Zsolt Kovács edited this page Jul 21, 2016 · 2 revisions

Background

Traditionally, applications and systems are developed by experts by writing code. This code is then compiled and then deployed onto a production system where it can be used by users to perform the tasks for which it was designed. If its functionality needs to be changed, then the developers would analyse the required changes, implement them in the code, the compile and deploy a new version, which replaces the old one. More recent methodologies shorten this lifecycle, deploying less complete versions for early user feedback, but still separate the development and production environments completely, and only generally have one version in production at a time. This latter point is dependent on the former, as with only one version possible in production, upgrading is a violent change: whether good or bad, the old version does not remain, and any data or configuration in the system that is no longer compatible with the newer version must be migrated during the upgrade.

Configuration

Some software makes use of data to allow the administrator to choose between different behaviours it can exhibit at runtime. This configuration data is often stored as text files, which are free-form and depend on the administrator to fill in properly. More recently, more complex configuration storage forms such as GConf and the Windows Registry have become popular that attempt to constrain the possible values that can be supplied, making configuration easier and reducing the risk of the system becoming non-functional due to misconfiguration, and ease migration between versions that may demand different configuration structures.

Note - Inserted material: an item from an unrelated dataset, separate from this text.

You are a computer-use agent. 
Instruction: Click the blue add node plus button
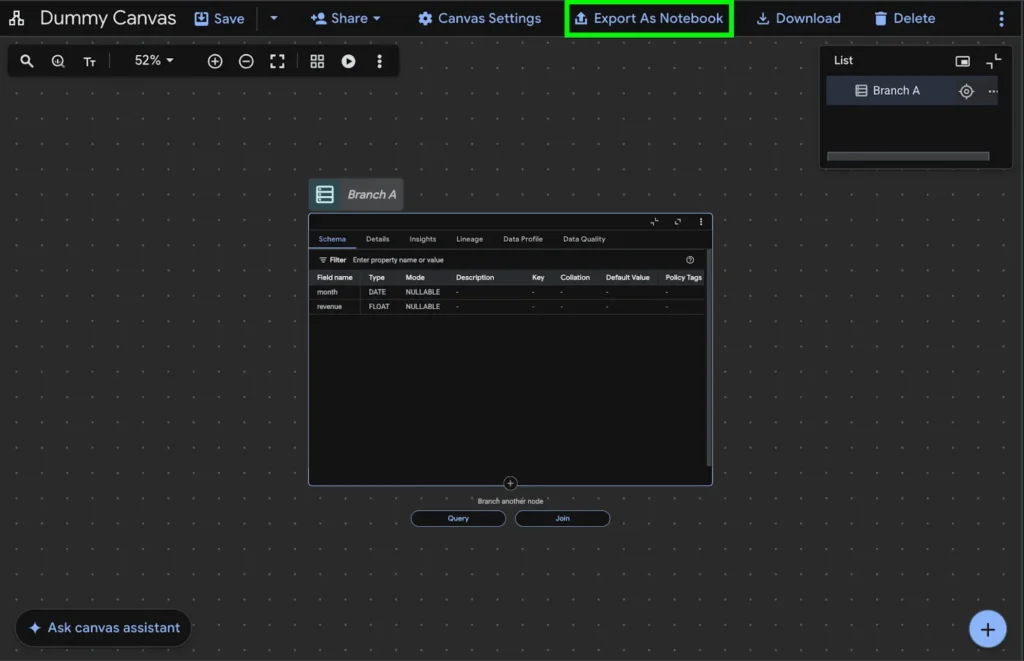click(987, 629)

Two spectrums of configuration dependency exists in the world of software, relating to configuration of data and processes.

  1. Process configuration describes the behaviour and logic of the system spanning from barely configurable programs that do the same thing every time they are run, to generic systems that merely supply libraries of functionality and rely on complex configuration to piece them together at runtime. Interpreted programming languages arguably lie at this extreme. Recent Workflow Management Systems are also along these lines, though they often provide only process orchestration (deciding what is to be done when) and depend on compiled code to perform the actual work.
  2. Data configuration is a more recent and more advanced innovation, and uses data description languages to define the structure of the data than an applications will use. Simple systems have their data structures hard-coded into their source code, and changing them requires re-compilation, while more dynamic data systems use DDLs to constrain and discover their data structures. Relational-Database Management Systems such as Oracle or MySQL lie at this extreme, though the applications that use them tend to be hard-coded to a particular data schema at compile time, even though the database itself may be more specific.

Some systems designed for data storage, such as the OpenLDAP directory server, can store their configuration in their own data store, and allow it to be changed through its existing data manipulation interfaces. This could be classed as a description-driven system.

Descriptions

Descriptions, in the context of description-driven systems, are data which define the processes and data structures of an application, which are stored, modified and managed from within that application. As a result, entire domain applications may be stored as data, blurring the line between model and implementation.

In CRISTAL, descriptions are stored as XML in Documents called Outcomes. This XML may be serialized Java objects, but examples also include XMLSchemas and Scripts.